» Sayfa Metni
Kamuya ait bilgiyi temsil eden kurumların çalışmalarını eşit koşullar içinde
bütün STK'lara ve özel sektör temsilcilerine açması, araştırma, eğitim
amaçlı bilgilerin 'kamu sermayesi' olarak işlev görmesi ve bütün sivil aktörler
için bilgiye erişim koşulları açık ve tanımlı hale getirilmesi amaçlanmalı.
Planlama faaliyetinin ana sorunsalını oluşturan deprem riskinin, temel bir değişken
olarak esas planlama faaliyetlerine 'entegre edilmesi'nin nasıl mümkün
olabileceği bütün aktörlerle müzakere edilmeli.

» Görev 1
Sayfa metninde "Kamuya ait bilgiyi" sözlerinden "hale getirilmesi amaçlanmalı." sözlerine kadar uzanan kısmı harfi harfine aktarın.
» Görev 2
Sayfa metnine göre araştırma ve eğitim amaçlı bilgilerin nasıl bir işlev görmesi amaçlanmalı?

» Veri Bloğu
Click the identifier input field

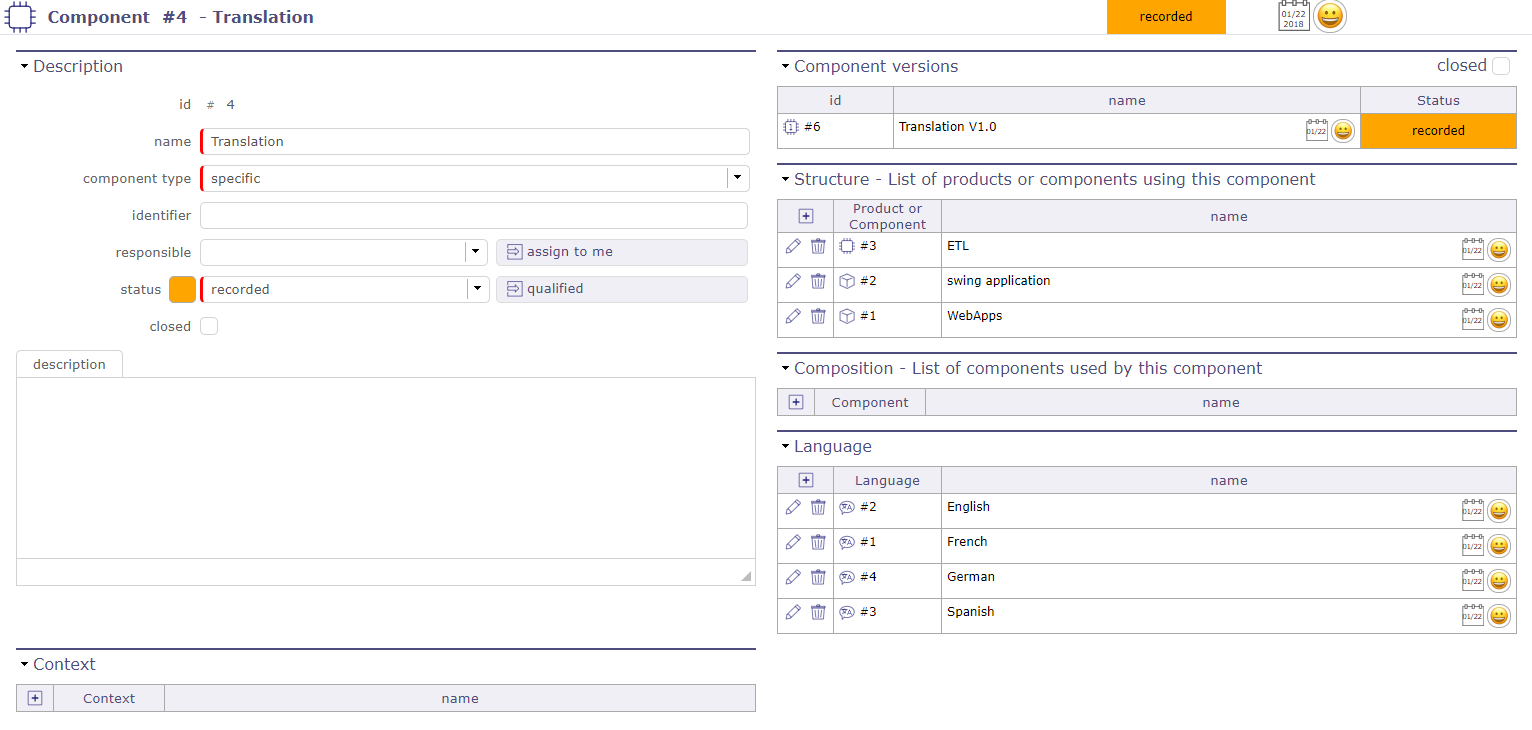click(473, 215)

» Yanıt 1
Kamuya ait bilgiyi temsil eden kurumların çalışmalarını eşit koşullar içinde
bütün STK'lara ve özel sektör temsilcilerine açması, araştırma, eğitim
amaçlı bilgilerin 'kamu sermayesi' olarak işlev görmesi ve bütün sivil aktörler
için bilgiye erişim koşulları açık ve tanımlı hale getirilmesi amaçlanmalı.

» Yanıt 2
Bu bilgilerin 'kamu sermayesi' olarak işlev görmesi amaçlanmalı.